Jeff Beck Talks Moving Past ‘Guitar Nerd’ Albums on New LP

Some of the album’s lyrics, which his vocal counterpart wrote after discussing some of his ideas with her, revolve around television and the way people interpret reality TV. And with tunes like “The Ballad of the Jersey Wives,” he seems to be making a statement about society.
When Rolling Stone asks if he means the LP to be a protest album, he demurs. “It’s an observation,” he says. “It’s what you make of it, but I do observe. I can’t think of a way to make a statement without getting too explicit, so it skims what it is, but you’re on the right track.”
Then he homes in on the reality-TV component. “It’s undeniable when she sings, ‘plastic fantastic little creatures,’ it’s complaining about the plasticity of reality shows like American Idol and all this, where 99.5 percent of it is just crap and you should never be exposed to it, just to get that little morsel of talent. That, to me, is just the worst, so that’s my little poke at that. I don’t see why I shouldn’t voice an opinion.”
Beck wrote and recorded most of the album at his home, he says, next to a fire and with a bottle of Prosecco. One of their other collaborators, who’d recorded demos of the songs, wrote drum-machine parts, much of which they later replaced with real drums. “There’s no synthesizers,” he told the audience. “I wasn’t having any of that.” There are, however, some phrases he wrote on his mother’s baby grand piano.

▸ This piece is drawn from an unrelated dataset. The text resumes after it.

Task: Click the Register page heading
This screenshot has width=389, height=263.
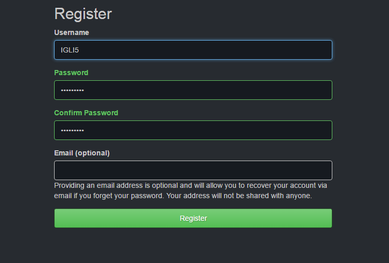Action: [83, 14]
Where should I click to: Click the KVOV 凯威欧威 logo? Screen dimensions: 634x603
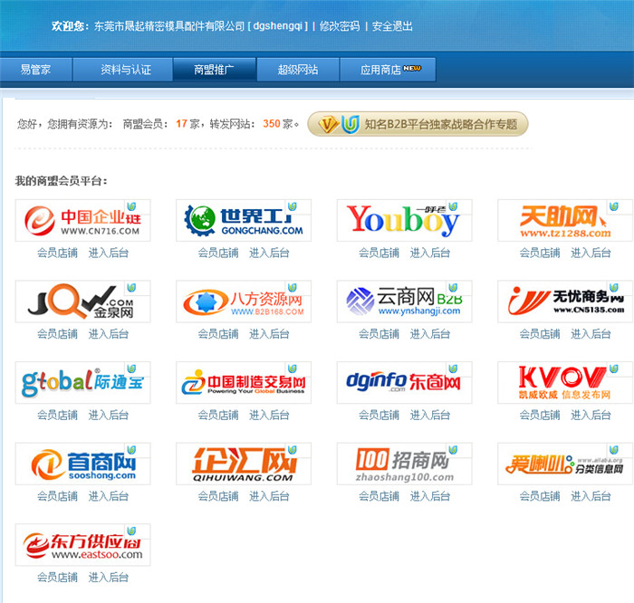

He tells Rolling Stone that by writing the record as a unit, his guitar parts – from his signature trembling solos to his raunchy blues riffs – all came about innately. “If it doesn’t come naturally, it doesn’t go on the album,” he says. “I maybe struggled a little with ‘The Shrine,’ which has a very country sound, almost like Merle Haggard. But it mostly came together like a textbook college band, where we’d sit down with a beer or two and there was an openness about it. What you hear is the most genuine result that I could come up with rather than a bunch of musos sitting around trying to gas each other out with as many notes as they could possibly play.”
“I’ve been listening to some really deep club stuff from Ibiza.”
Even the funky, Hendrixy parts were just born from simple riffs. “[My fellow musicians] weren’t in the league of John McLaughlin in terms of understanding complex rhythms and strange chord shapes,” he says. As for the record’s electronic elements, he took some inspiration from Brazilian electronic producer Amon Tobin. “I’ve been listening to some really deep club stuff from Ibiza, and I’ve been thinking, ‘What a waste of a good drum sound,'” he told the audience. With Rolling Stone, he also cites Kurdish music as an inspiration. “I’m not going to shut down my opinion of music or badmouth music just because it comes from a place that is causing trouble,” he says. “If the music’s fantastic, I will take my hat off to it. Political incorrectness is my middle name, you know.”
Beck has yet to settle on a title for the record yet. But what he does know is that the record – whatever it’s called – will come out on July 15th, and he’ll be following it with a tour that he’s co-headlining with Buddy Guy.